• **CHALLENGE A**
Put the lines of the saved entries into a JSON list of strings, one string per line and with blank lines left out, starting at the first line of the entries and ending at the line that contains "Room [211, 762]".

• **SOURCE DOCUMENT**
"""

Derive $\frac{1}{x}$

Question

I try to derive $\frac{1}{x}$.

I try to do it with the $x_0$ method.

I have $m=\frac {f(x_0)-f(x)}{x_0-x}$ I am using $\frac {1}{x} $ to replace $f(x_0)$ and $f(x)$.

Now we have $m=\frac {\frac {1}{x_0}-\frac {1}{x}}{x_0-x} $

However I want to derive so I need to shorten $x_0-x$ in the denominator. So I need to have anothe $x_0-x$ in the numerator.

I basically need to do: $\left(\frac {1}{x_0}-\frac {1}{x}\right)÷(x_0-x)$

However here I get stuck. It would be nice if someone could help me to calculate this division.

"""

[Saved entries]
"""

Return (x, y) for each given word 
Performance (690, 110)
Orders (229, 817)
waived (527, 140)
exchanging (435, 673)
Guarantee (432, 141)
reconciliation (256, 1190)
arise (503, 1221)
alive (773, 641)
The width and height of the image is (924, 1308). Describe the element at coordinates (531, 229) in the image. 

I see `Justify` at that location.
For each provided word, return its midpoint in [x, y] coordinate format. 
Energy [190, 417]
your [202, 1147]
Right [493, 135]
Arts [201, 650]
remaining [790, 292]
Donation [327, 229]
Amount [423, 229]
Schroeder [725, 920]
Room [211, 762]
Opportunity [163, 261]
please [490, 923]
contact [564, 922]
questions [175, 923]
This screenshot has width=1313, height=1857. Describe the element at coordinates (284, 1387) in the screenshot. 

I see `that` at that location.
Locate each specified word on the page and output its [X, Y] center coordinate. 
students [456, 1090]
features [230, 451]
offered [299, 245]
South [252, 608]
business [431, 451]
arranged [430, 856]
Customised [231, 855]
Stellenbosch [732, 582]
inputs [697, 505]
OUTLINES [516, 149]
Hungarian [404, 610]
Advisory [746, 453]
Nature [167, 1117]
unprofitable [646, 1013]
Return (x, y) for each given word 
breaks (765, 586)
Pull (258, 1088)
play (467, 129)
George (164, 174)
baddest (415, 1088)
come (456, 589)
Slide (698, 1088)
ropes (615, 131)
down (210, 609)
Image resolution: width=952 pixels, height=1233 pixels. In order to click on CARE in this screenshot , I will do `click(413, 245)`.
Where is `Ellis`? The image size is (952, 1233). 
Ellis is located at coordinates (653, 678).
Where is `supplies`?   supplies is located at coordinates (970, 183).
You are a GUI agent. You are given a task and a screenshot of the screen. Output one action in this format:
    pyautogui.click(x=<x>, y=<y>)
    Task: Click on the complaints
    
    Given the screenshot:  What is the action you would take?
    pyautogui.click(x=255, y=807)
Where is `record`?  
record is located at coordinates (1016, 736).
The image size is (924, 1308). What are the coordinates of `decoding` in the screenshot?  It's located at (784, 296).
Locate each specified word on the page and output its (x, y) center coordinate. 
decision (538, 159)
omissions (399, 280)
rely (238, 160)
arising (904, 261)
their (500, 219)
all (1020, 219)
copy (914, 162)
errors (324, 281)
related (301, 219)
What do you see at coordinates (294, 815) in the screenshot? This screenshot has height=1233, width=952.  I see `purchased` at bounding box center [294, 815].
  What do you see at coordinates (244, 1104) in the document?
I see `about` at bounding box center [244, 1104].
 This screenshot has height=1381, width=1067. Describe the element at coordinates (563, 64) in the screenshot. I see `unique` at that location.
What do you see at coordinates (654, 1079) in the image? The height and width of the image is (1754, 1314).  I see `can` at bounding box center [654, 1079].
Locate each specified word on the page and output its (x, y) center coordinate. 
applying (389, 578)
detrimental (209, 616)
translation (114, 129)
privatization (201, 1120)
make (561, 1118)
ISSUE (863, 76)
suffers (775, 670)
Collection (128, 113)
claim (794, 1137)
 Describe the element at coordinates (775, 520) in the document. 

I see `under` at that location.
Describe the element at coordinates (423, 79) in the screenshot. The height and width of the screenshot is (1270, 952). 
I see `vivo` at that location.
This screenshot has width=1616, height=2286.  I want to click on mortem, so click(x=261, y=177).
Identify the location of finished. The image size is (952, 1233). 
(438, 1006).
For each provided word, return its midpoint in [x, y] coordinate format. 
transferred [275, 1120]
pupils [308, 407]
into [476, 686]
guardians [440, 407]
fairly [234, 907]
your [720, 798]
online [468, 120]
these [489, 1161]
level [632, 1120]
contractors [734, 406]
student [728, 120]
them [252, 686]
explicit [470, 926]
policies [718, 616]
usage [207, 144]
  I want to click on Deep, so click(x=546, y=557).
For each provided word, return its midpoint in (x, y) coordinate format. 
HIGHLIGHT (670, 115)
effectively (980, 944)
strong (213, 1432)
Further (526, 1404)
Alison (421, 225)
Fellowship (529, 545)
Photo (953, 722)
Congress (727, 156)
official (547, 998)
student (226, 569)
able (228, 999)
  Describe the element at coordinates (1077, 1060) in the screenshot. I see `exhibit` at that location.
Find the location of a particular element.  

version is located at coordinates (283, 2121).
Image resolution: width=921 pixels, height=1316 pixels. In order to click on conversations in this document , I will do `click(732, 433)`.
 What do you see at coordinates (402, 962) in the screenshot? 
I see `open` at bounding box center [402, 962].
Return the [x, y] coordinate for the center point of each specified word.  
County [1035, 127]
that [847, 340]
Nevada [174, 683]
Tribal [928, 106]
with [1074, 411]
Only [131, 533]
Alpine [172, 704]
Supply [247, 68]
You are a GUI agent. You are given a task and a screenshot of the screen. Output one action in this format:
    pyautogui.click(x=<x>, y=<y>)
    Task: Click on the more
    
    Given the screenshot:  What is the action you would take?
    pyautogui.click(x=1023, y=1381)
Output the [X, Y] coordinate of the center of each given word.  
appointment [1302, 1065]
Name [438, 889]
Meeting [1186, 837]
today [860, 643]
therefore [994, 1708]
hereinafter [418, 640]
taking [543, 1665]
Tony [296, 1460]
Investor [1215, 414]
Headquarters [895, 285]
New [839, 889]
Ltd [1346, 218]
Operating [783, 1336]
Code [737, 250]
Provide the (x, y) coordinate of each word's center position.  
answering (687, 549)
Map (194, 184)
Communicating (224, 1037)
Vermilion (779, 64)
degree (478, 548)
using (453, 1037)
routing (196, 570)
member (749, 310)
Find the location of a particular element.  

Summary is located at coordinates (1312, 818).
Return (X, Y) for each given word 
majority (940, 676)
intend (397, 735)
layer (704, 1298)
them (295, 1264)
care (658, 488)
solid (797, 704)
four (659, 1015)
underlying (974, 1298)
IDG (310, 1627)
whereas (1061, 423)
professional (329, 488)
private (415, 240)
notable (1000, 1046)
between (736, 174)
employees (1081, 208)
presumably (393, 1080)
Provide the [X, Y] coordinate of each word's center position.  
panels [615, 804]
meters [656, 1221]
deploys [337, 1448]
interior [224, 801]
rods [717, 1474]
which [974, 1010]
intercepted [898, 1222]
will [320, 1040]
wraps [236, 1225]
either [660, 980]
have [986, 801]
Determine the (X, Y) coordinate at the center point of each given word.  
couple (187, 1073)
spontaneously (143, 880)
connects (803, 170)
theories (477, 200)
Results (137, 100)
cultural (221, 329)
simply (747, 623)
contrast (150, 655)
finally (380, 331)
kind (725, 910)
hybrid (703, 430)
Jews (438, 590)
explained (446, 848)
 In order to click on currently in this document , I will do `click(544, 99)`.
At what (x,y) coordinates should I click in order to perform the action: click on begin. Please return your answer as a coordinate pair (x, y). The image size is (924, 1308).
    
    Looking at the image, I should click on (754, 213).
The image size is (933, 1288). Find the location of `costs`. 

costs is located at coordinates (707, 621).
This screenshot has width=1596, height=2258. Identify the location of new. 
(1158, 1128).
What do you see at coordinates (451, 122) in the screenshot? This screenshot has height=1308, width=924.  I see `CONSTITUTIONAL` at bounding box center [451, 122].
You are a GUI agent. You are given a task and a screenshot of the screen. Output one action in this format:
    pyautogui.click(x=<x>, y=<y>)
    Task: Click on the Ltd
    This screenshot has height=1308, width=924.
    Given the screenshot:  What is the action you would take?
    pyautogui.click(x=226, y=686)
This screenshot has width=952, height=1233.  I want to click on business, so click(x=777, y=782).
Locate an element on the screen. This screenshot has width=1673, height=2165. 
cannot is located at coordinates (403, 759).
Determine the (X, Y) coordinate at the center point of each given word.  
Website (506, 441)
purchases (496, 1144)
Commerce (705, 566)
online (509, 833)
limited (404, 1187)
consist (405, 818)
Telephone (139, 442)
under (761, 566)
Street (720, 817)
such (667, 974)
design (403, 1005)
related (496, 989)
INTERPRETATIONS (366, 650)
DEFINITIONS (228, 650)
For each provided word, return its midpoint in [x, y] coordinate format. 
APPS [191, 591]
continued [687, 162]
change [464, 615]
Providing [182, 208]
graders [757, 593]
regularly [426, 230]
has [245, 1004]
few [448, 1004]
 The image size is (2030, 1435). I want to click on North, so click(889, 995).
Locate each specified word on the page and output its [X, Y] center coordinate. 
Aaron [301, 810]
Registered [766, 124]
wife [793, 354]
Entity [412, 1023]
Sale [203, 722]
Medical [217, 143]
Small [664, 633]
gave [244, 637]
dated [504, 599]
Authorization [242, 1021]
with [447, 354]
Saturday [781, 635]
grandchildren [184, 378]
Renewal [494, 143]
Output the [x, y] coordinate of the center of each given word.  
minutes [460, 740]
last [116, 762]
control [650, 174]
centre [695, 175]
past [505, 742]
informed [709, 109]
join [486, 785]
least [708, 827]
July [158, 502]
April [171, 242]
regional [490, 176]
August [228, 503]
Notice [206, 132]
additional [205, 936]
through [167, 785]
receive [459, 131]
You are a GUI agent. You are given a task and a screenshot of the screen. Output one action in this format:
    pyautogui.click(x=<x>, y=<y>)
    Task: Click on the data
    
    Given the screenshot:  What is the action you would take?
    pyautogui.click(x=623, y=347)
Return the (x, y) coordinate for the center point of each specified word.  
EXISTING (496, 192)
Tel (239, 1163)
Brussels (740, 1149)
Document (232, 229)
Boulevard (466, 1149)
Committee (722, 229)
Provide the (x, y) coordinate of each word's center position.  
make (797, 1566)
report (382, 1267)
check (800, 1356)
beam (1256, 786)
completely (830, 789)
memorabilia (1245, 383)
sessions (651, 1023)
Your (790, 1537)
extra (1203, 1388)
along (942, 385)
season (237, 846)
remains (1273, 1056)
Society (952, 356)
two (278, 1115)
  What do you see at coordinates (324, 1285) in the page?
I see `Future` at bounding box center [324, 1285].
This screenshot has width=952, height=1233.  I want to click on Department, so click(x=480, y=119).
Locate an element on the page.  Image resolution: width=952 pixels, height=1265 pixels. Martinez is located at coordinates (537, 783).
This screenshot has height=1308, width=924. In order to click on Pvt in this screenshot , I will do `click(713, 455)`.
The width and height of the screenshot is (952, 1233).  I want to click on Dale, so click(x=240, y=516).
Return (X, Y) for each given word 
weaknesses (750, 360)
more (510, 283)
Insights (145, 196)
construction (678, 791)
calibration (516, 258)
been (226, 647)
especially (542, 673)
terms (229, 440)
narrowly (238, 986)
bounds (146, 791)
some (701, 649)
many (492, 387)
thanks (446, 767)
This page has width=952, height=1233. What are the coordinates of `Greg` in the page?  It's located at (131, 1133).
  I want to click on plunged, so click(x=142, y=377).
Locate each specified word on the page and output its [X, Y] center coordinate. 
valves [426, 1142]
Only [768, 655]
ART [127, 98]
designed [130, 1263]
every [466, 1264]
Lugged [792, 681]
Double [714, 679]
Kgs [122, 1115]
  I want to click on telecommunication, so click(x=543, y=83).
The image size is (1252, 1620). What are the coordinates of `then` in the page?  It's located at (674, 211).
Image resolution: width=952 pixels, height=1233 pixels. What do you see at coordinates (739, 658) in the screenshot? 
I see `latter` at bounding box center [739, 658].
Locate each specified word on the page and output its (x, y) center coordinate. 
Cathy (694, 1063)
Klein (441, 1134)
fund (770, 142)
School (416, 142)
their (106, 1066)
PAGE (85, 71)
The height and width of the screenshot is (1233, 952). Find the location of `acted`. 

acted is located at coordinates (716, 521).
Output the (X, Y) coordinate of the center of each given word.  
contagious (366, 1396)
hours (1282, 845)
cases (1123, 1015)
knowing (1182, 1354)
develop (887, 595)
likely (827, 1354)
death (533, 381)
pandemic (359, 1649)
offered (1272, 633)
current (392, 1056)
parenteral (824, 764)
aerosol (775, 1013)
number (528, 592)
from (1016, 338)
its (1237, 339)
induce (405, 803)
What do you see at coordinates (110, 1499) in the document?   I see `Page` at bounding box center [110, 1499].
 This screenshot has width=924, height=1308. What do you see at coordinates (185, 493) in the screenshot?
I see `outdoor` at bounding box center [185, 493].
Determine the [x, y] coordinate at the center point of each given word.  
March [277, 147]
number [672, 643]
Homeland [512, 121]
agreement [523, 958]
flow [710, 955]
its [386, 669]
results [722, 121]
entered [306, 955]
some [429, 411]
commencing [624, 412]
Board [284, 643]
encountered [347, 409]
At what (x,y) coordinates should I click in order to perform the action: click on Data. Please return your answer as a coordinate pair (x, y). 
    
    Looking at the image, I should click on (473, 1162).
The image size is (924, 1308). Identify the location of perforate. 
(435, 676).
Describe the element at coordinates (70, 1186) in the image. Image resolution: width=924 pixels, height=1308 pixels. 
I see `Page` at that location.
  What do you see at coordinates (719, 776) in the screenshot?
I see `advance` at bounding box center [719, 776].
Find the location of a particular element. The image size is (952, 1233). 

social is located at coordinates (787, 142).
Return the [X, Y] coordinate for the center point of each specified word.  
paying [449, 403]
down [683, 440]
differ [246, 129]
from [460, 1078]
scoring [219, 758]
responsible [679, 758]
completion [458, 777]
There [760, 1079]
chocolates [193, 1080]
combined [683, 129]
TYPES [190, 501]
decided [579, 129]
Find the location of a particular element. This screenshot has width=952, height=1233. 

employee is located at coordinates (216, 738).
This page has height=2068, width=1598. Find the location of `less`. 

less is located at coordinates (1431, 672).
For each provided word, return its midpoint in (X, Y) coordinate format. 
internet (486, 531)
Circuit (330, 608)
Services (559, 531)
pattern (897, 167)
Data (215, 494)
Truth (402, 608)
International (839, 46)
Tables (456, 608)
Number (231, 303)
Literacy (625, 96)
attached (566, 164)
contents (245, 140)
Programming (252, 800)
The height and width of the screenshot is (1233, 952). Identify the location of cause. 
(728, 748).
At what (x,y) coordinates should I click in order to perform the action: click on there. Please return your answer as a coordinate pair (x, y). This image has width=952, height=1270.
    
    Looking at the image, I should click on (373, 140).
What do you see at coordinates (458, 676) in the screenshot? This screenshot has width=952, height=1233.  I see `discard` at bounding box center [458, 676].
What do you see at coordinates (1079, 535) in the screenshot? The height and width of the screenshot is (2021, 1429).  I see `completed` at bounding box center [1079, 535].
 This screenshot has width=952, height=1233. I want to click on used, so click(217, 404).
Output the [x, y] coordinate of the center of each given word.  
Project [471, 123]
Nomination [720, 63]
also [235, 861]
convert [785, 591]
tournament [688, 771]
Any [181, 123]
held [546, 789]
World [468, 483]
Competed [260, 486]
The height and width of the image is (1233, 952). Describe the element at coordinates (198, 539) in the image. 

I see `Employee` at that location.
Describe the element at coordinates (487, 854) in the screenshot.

"""

• **CHALLENGE B**
Based on the question about deriving 1/x, answer yes or no for each statement and quote the deciding words: (i) The asker tries to use the x_0 method. (ii) The asker reports finishing the division without trouble. (iii) The asker needs to shorten x_0 - x in the numerator.

• **WORKED ANSWER A**
[
  "Return (x, y) for each given word ",
  "Performance (690, 110)",
  "Orders (229, 817)",
  "waived (527, 140)",
  "exchanging (435, 673)",
  "Guarantee (432, 141)",
  "reconciliation (256, 1190)",
  "arise (503, 1221)",
  "alive (773, 641)",
  "The width and height of the image is (924, 1308). Describe the element at coordinates (531, 229) in the image. ",
  "I see `Justify` at that location.",
  "For each provided word, return its midpoint in [x, y] coordinate format. ",
  "Energy [190, 417]",
  "your [202, 1147]",
  "Right [493, 135]",
  "Arts [201, 650]",
  "remaining [790, 292]",
  "Donation [327, 229]",
  "Amount [423, 229]",
  "Schroeder [725, 920]",
  "Room [211, 762]"
]

• **WORKED ANSWER B**
(i) Yes: "I try to do it with the $x_0$ method."
(ii) No: "However here I get stuck."
(iii) No: "so I need to shorten $x_0-x$ in the denominator."